FILE- In this Jan. 16, 2019, file photo Julian Castro, former U.S. Secretary of Housing and Urban Development and candidate for the 2020 Democratic presidential nomination, speaks to the media at Saint Anselm College in Manchester, N.H. Castro isn’t ruling out direct payments to African-Americans for the legacy of slavery, a stand separating him from his 2020 rivals. The former housing secretary says, “If under the Constitution we compensate people because we take their property, why wouldn’t you compensate people who actually were property.’’ (AP Photo/Mary Schwalm, File)

Presidential hopeful Castro isn't ruling out reparations

March 10, 2019 - 11:20 am

AUSTIN, Texas (AP) — Democratic presidential candidate Julian Castro isn't ruling out direct payments to African-Americans for the legacy of slavery — a stand separating him from his 2020 rivals.

"If under the Constitution we compensate people because we take their property, why wouldn't you compensate people who actually were property," the former Obama-era housing secretary and ex-San Antonio mayor said on Sunday.

Other candidates are discussing tax credits and other subsidies, rather than direct payments for the labor and legal oppression of slaves and their descendants. Vermont Sen. Bernie Sanders would put resources such as "Medicare for All" and tuition-free college into distressed communities.

Castro tells CNN's "State of the Union" he doesn't think that's the proper argument for reparations if "a big check needs to be written for a whole bunch of other stuff."

Later Sunday, Castro was joining Washington Gov. Jay Inslee and former Colorado Gov. John Hickenlooper at the South by Southwest Festival for appearances before their party's ascendant young and liberal wing. The festival has grown from obscure roots into a weeklong juggernaut of tech, politics and entertainment.

Inslee told CNN that while in office, "I have been very, very committed to making this a more just and open and tolerant society. And that's one of the reasons Washington is so successful."

Sanders was in New Hampshire, while Sens. Elizabeth Warren of Massachusetts was in Dallas, Kamala Harris of California was in Miami and Amy Klobuchar of Minnesota was in Tampa.

What the task asks >> List every U.S. senator named in the article on Julian Castro and reparations, along with the state each one represents.

Given data >>

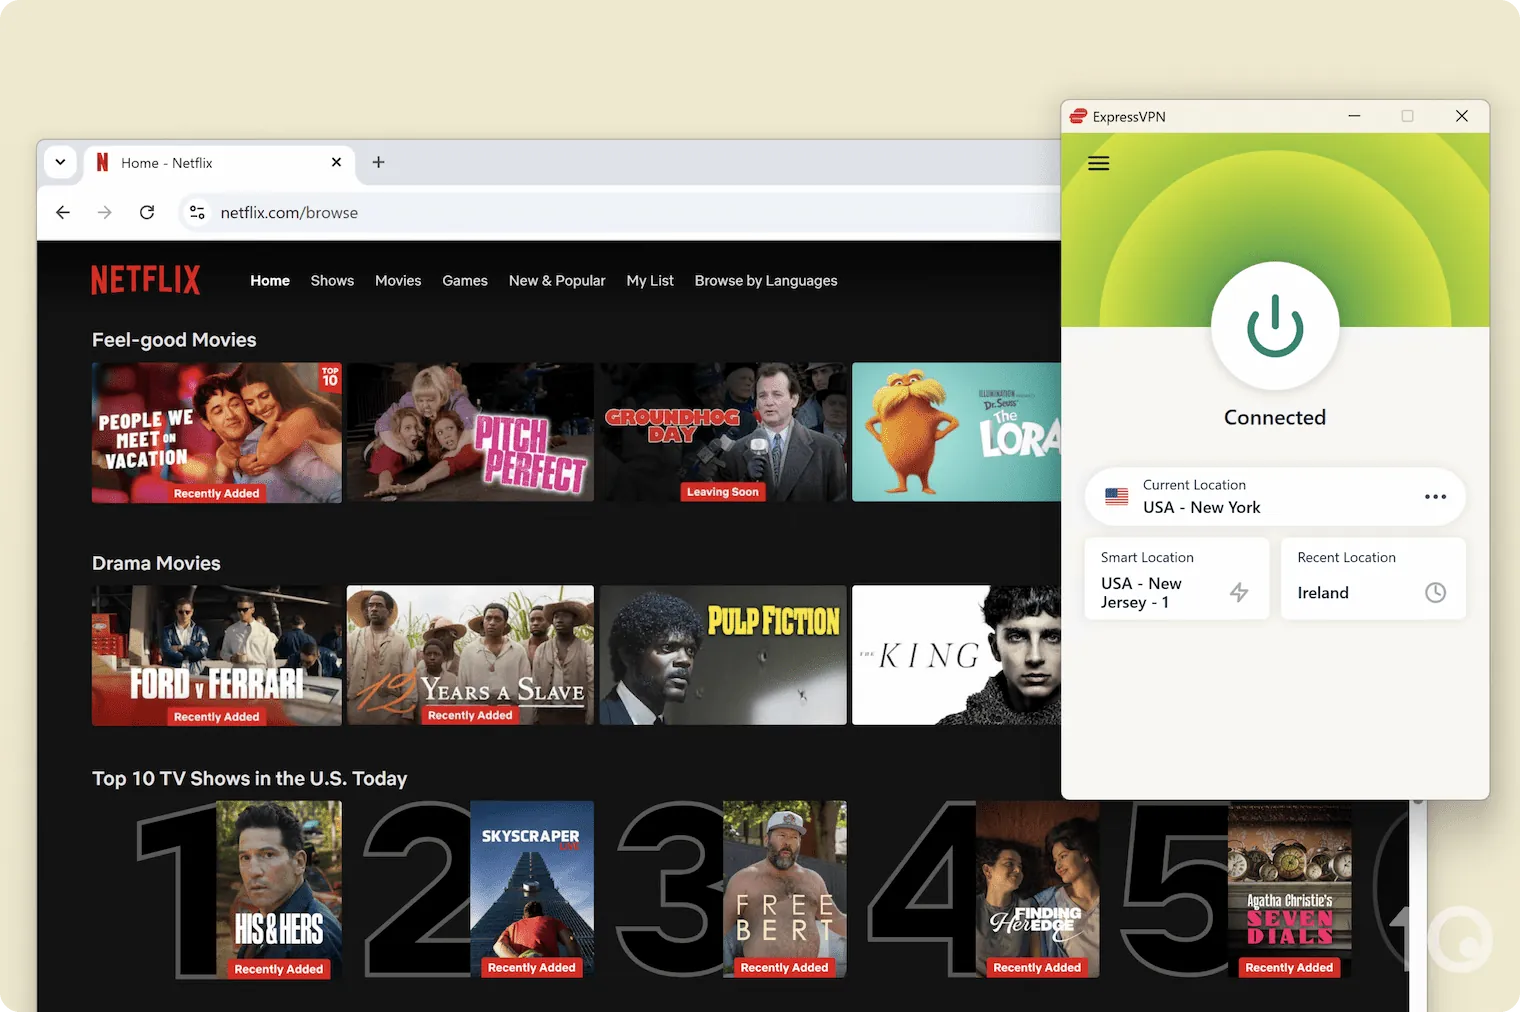The image size is (1520, 1012).
Task: Open Browse by Languages
Action: [766, 281]
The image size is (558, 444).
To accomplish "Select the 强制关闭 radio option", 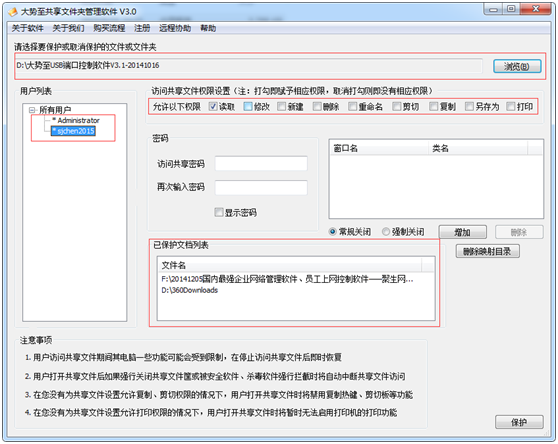I will pos(386,232).
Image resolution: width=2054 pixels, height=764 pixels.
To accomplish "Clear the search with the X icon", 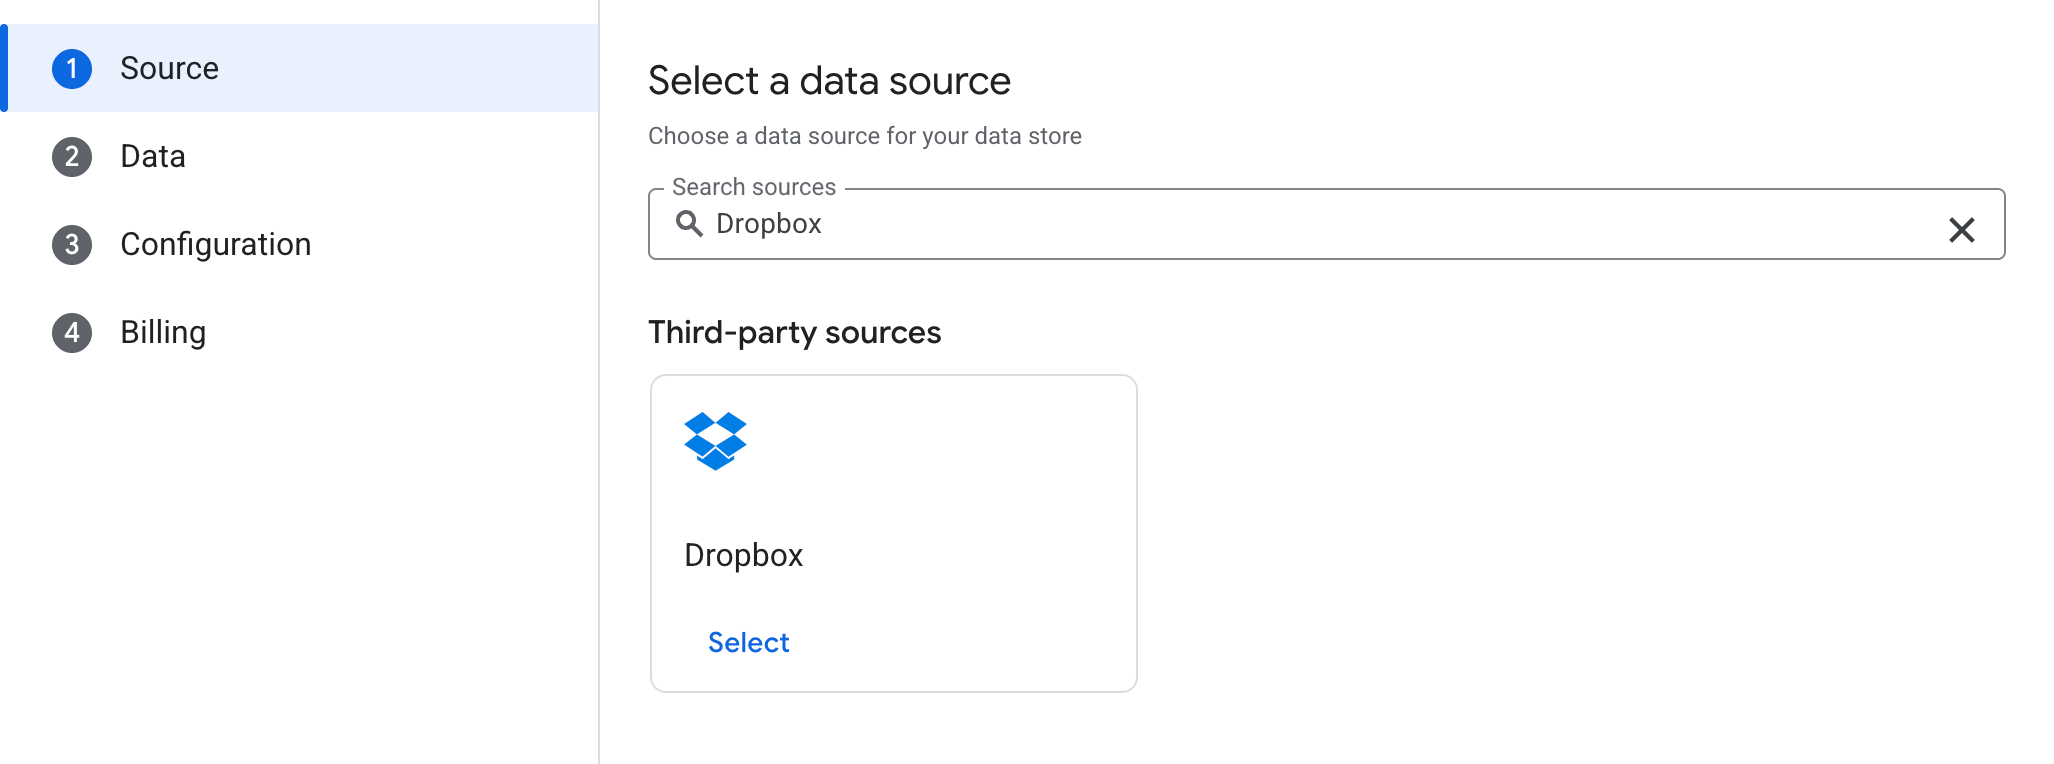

Solution to this exercise >> Bernie Sanders (Vermont), Elizabeth Warren (Massachusetts), Kamala Harris (California), Amy Klobuchar (Minnesota)